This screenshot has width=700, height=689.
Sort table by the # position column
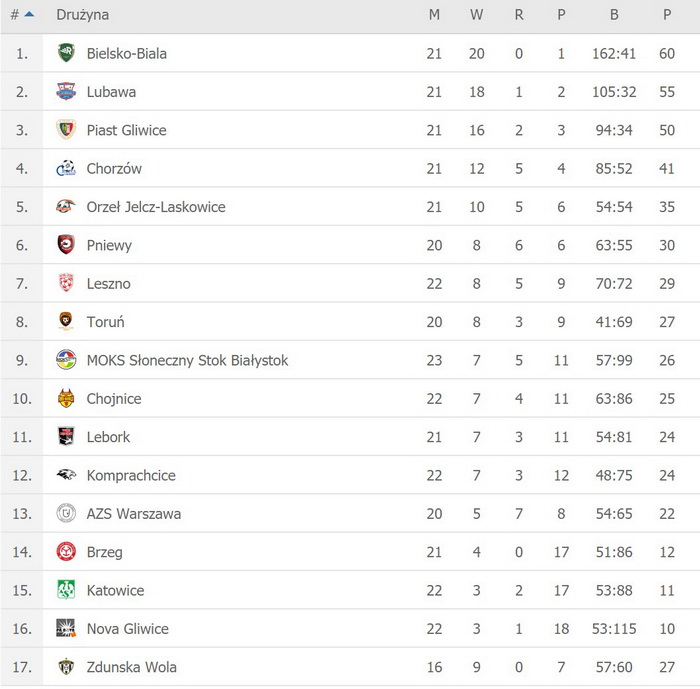point(15,15)
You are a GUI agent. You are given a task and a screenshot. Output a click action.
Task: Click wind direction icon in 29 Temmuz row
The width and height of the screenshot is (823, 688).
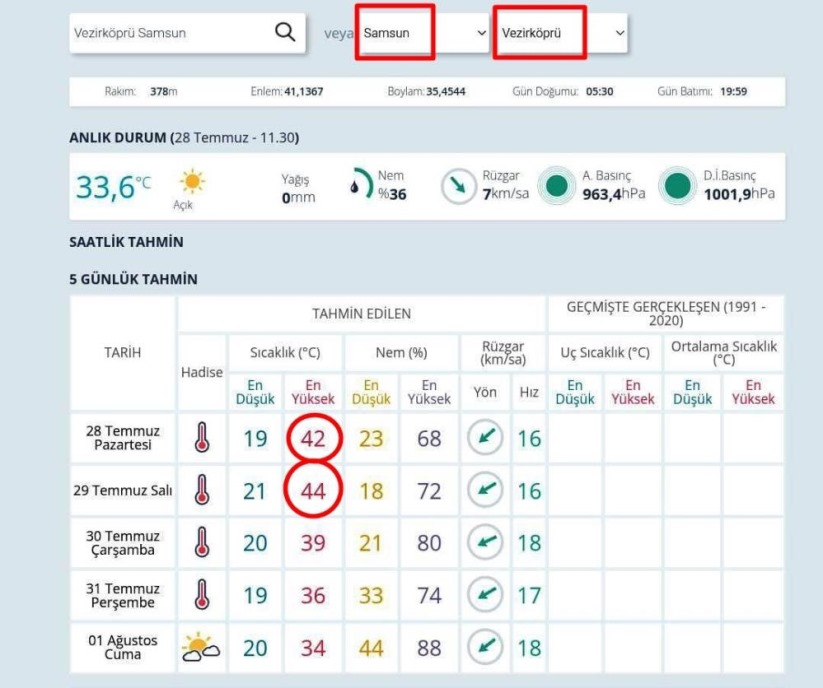click(485, 490)
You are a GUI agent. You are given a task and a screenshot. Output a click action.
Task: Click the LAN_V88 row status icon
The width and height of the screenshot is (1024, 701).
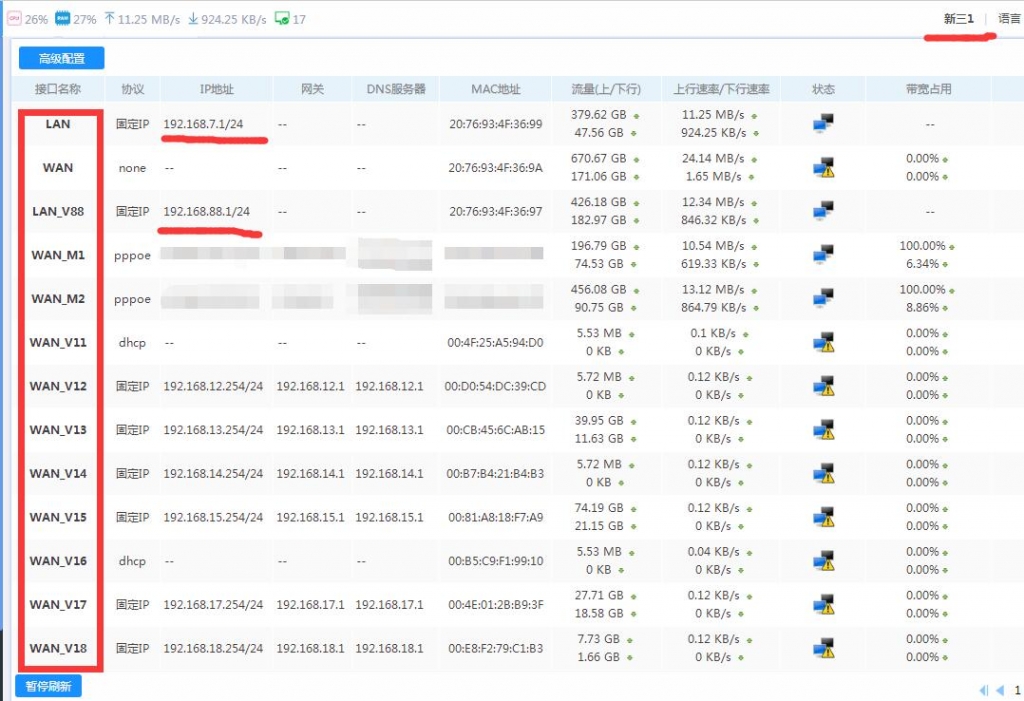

________________

## YOUR INSTRUCTIONS
With the pictures omitted, give every line above again exactly.

## ANSWER AREA
This screenshot has width=700, height=689.
Sort table by the # position column
point(15,15)
You are a GUI agent. You are given a task and a screenshot. Output a click action.
Task: Click wind direction icon in 29 Temmuz row
The width and height of the screenshot is (823, 688).
click(485, 490)
You are a GUI agent. You are given a task and a screenshot. Output a click action.
Task: Click the LAN_V88 row status icon
The width and height of the screenshot is (1024, 701).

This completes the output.